=== Section Start ===

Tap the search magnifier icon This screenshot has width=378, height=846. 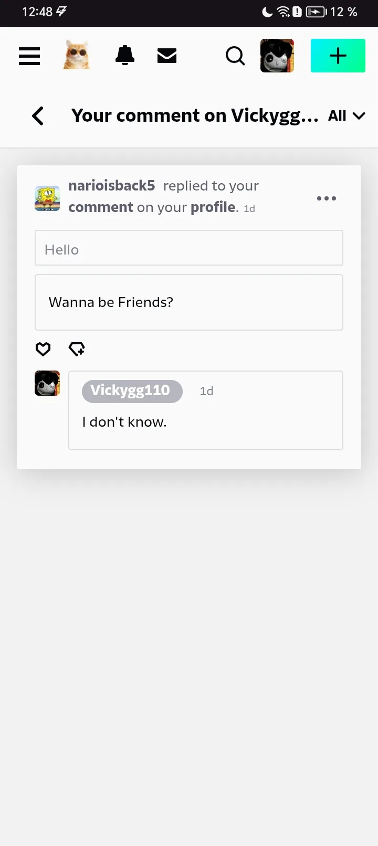(235, 56)
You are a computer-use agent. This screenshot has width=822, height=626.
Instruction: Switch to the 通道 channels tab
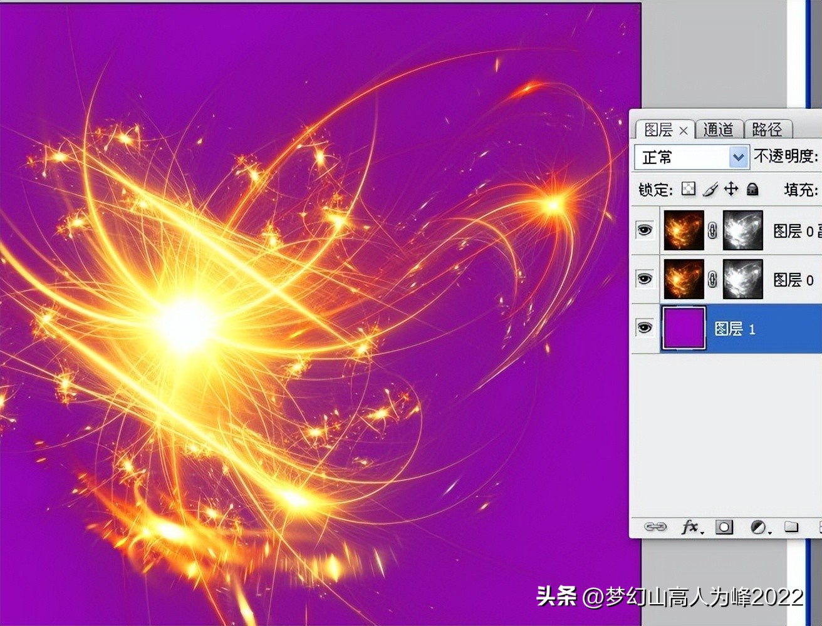click(719, 130)
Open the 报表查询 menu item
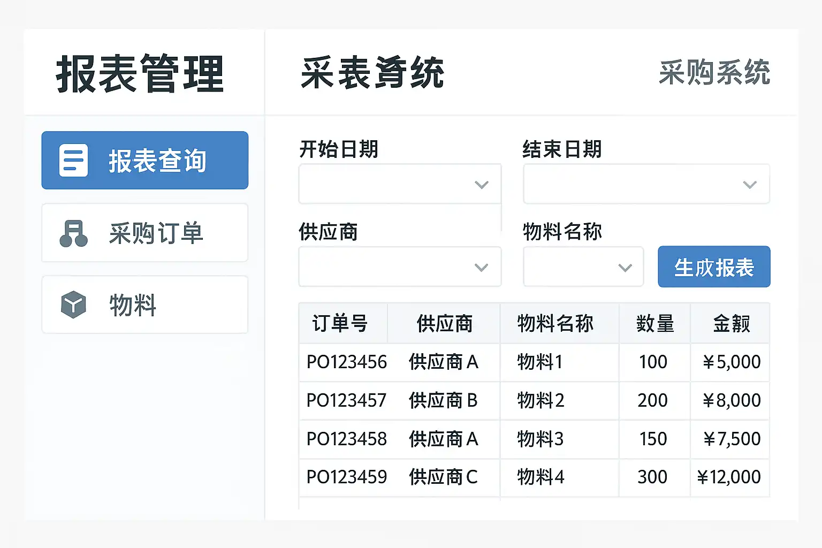 [x=145, y=161]
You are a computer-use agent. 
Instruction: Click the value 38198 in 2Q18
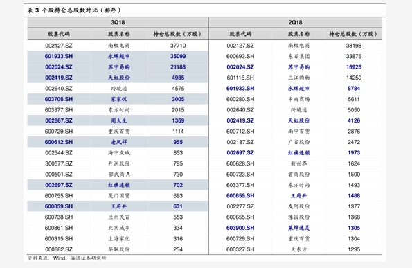[x=354, y=46]
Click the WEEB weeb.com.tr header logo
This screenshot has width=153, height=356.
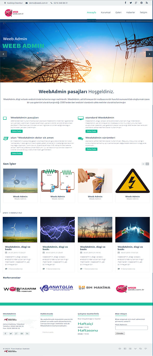click(x=14, y=12)
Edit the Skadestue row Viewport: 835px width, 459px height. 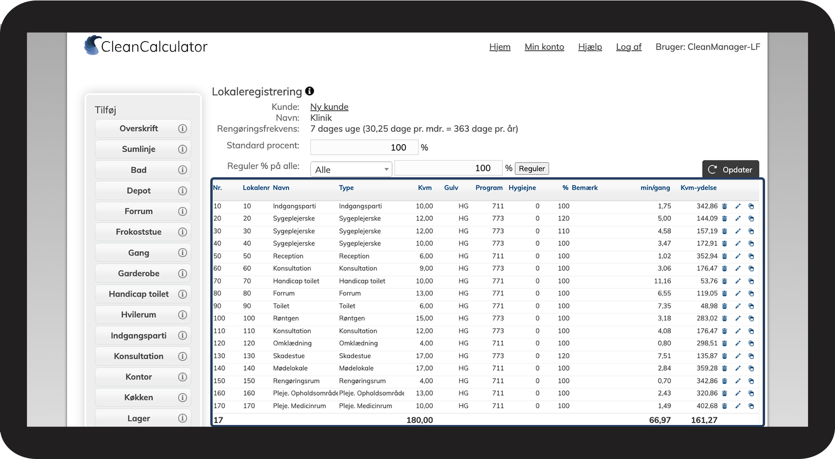point(738,356)
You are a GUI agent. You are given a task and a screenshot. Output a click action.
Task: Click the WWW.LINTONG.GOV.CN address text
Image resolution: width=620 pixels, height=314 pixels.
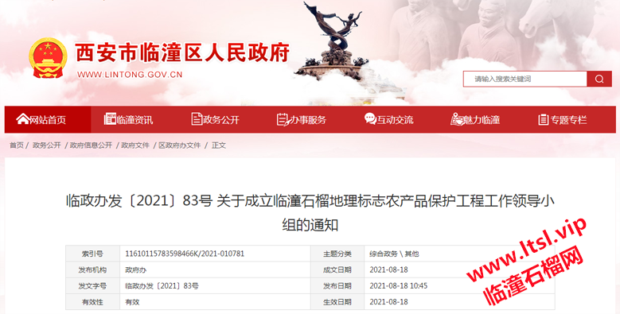[130, 74]
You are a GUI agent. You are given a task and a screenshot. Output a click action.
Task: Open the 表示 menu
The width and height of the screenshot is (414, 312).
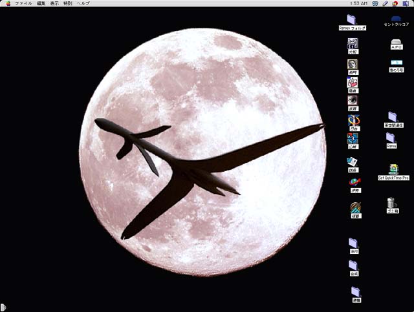(x=54, y=3)
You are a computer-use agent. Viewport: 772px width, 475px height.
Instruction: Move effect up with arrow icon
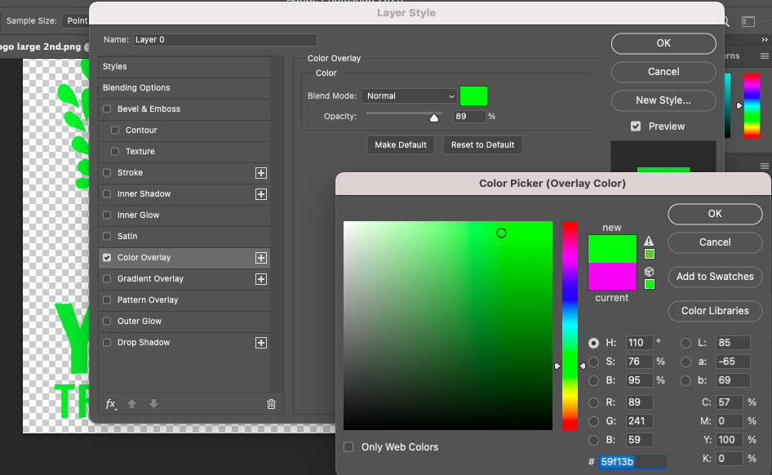(131, 404)
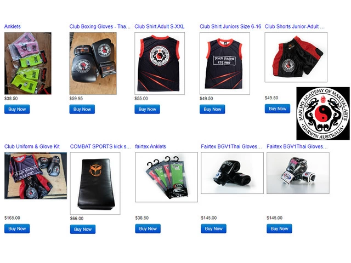The height and width of the screenshot is (263, 351).
Task: Open the Anklets product link
Action: (x=13, y=26)
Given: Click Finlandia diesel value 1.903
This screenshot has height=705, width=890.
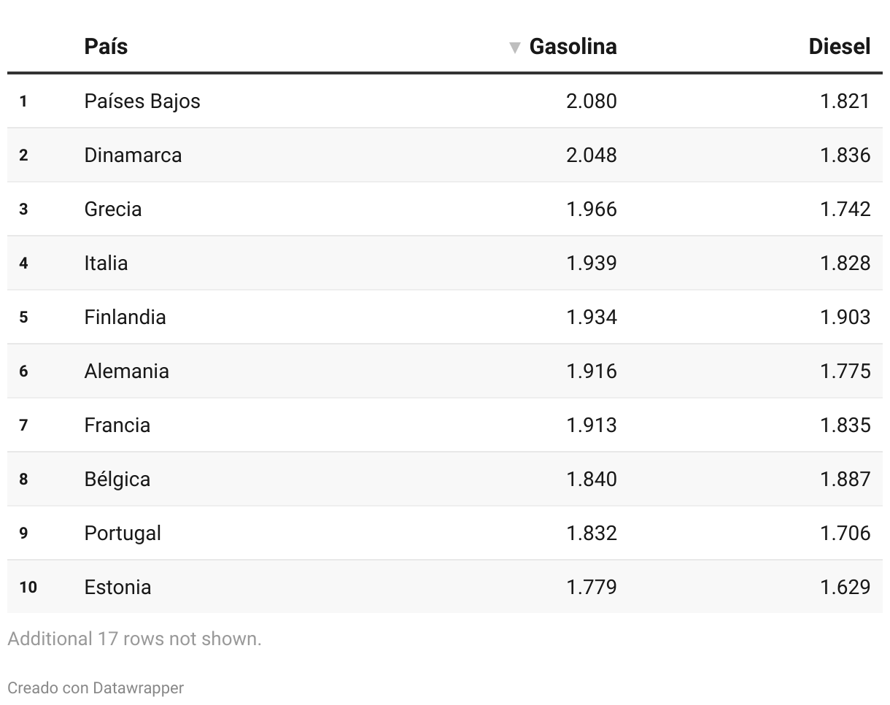Looking at the screenshot, I should [846, 317].
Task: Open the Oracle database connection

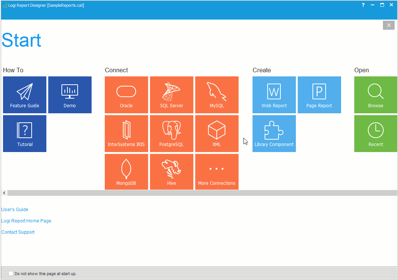Action: tap(126, 94)
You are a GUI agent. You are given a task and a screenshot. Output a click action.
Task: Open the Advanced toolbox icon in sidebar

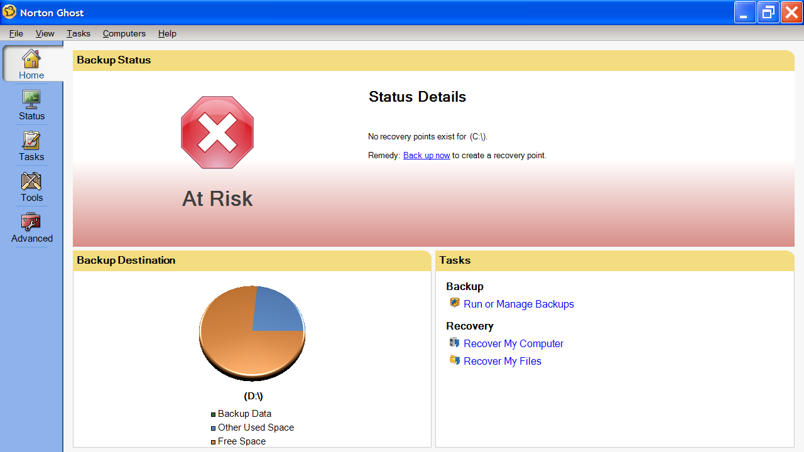tap(31, 222)

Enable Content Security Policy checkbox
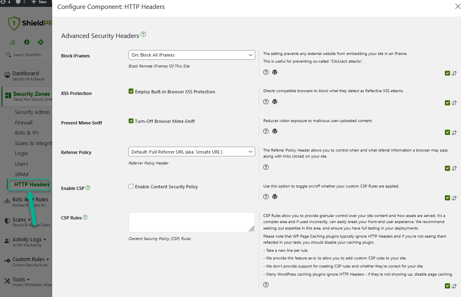pos(131,186)
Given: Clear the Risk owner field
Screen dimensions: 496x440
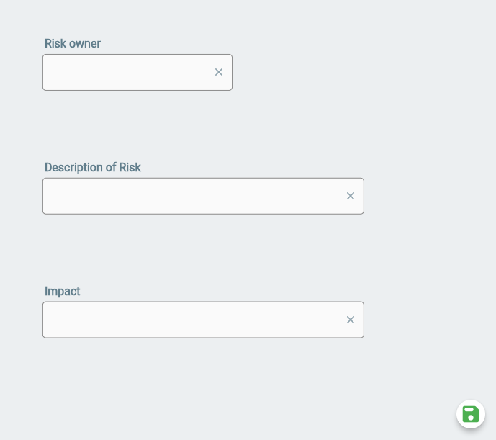Looking at the screenshot, I should point(219,72).
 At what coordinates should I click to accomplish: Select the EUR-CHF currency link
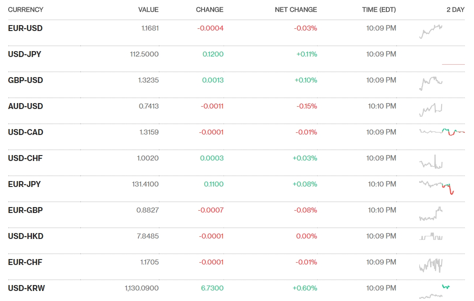click(25, 262)
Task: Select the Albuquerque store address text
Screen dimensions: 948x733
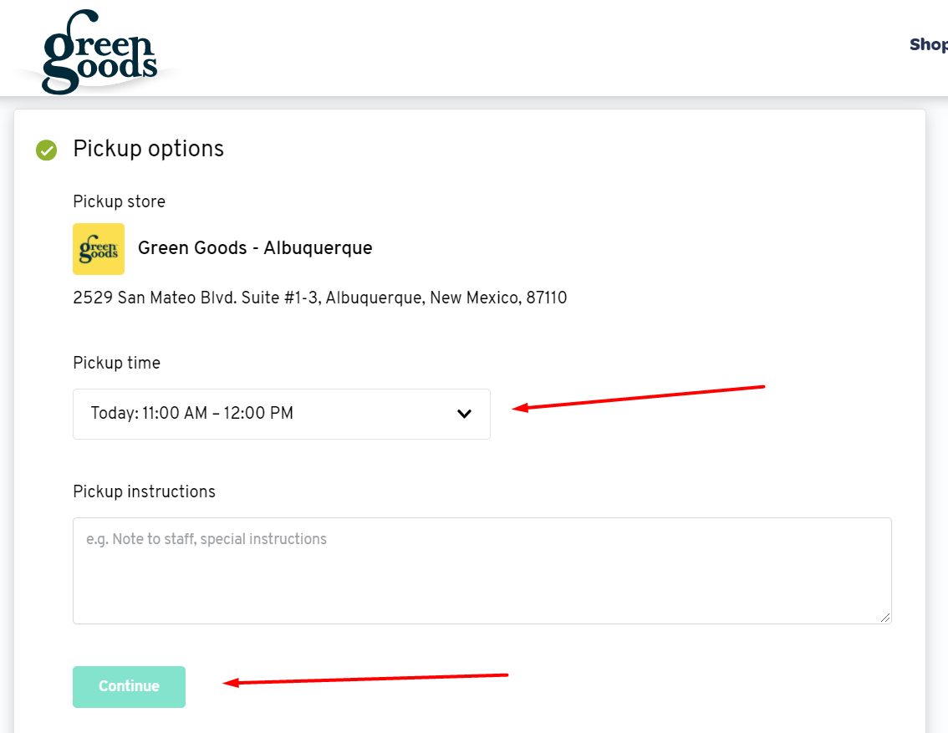Action: (x=320, y=298)
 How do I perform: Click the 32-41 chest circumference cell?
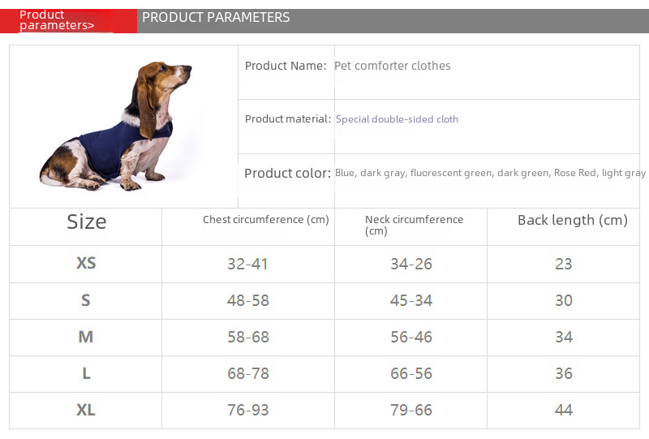(247, 264)
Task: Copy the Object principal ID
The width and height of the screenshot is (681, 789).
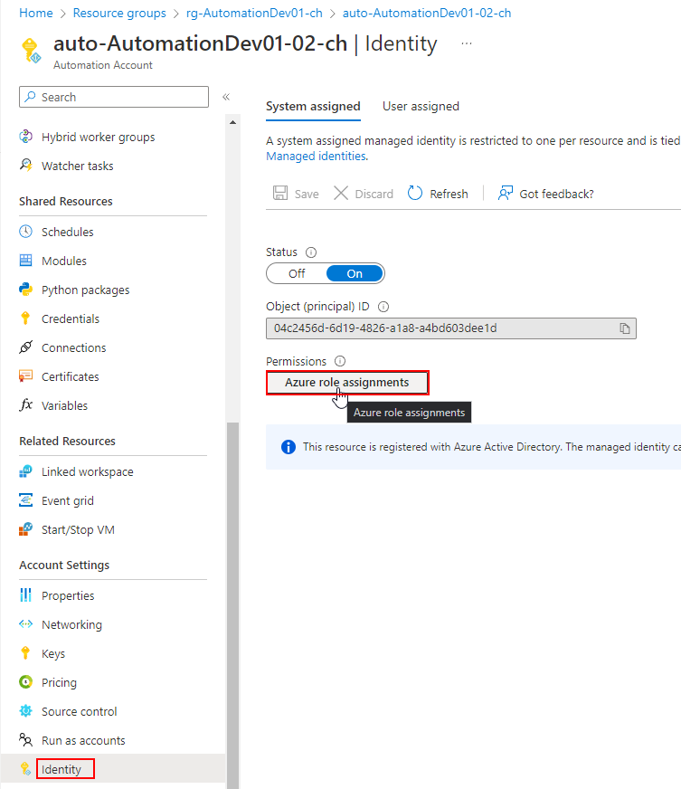Action: (x=625, y=328)
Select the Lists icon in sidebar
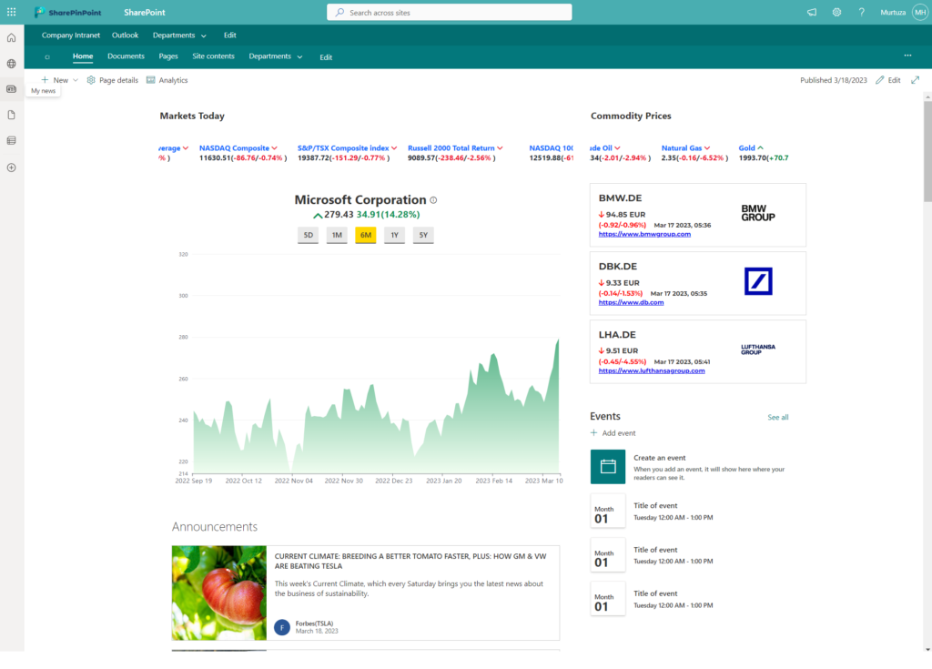932x669 pixels. click(11, 140)
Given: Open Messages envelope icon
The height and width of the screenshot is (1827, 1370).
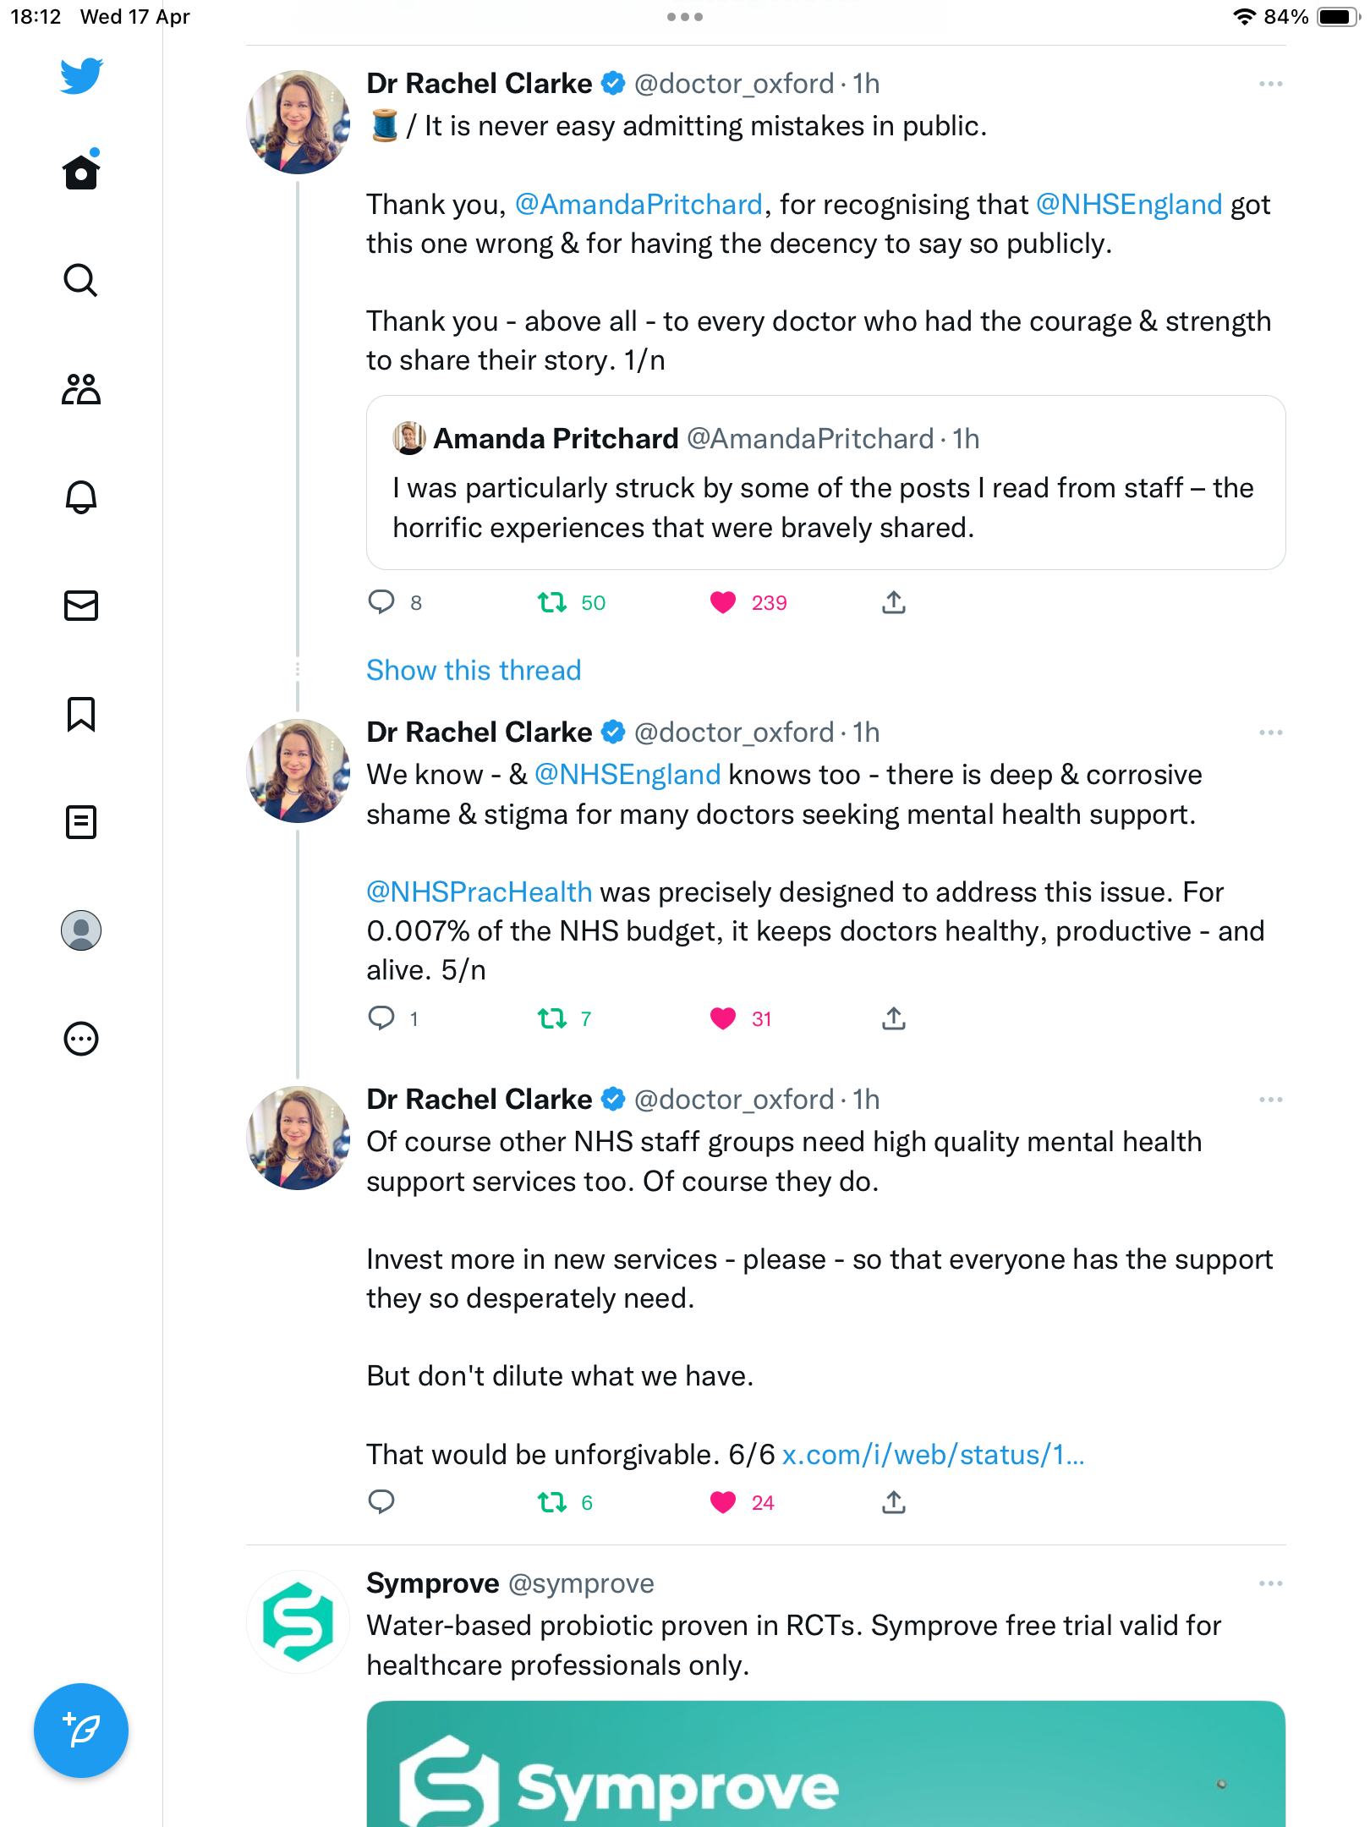Looking at the screenshot, I should pyautogui.click(x=81, y=606).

=== Section End ===

_Task to carry out_
Starting from the line that has "Task: Open the Advanced" and ending at the last line of the material above, every line should be output exactly; pictures are dropped and nothing else appears.

_Problem solution_
Task: Open the Advanced toolbox icon in sidebar

tap(31, 222)

Enable Content Security Policy checkbox
pos(131,186)
Given: Clear the Risk owner field
Screen dimensions: 496x440
Looking at the screenshot, I should point(219,72).
 At what coordinates should I click to accomplish: Select the EUR-CHF currency link
click(25, 262)
Task: Select the Albuquerque store address text
Screen dimensions: 948x733
Action: (x=320, y=298)
 How do I perform: Click the 32-41 chest circumference cell?
(247, 264)
Task: Copy the Object principal ID
The width and height of the screenshot is (681, 789).
Action: (x=625, y=328)
Select the Lists icon in sidebar
932x669 pixels. click(11, 140)
Given: Open Messages envelope icon
The height and width of the screenshot is (1827, 1370).
Looking at the screenshot, I should pyautogui.click(x=81, y=606).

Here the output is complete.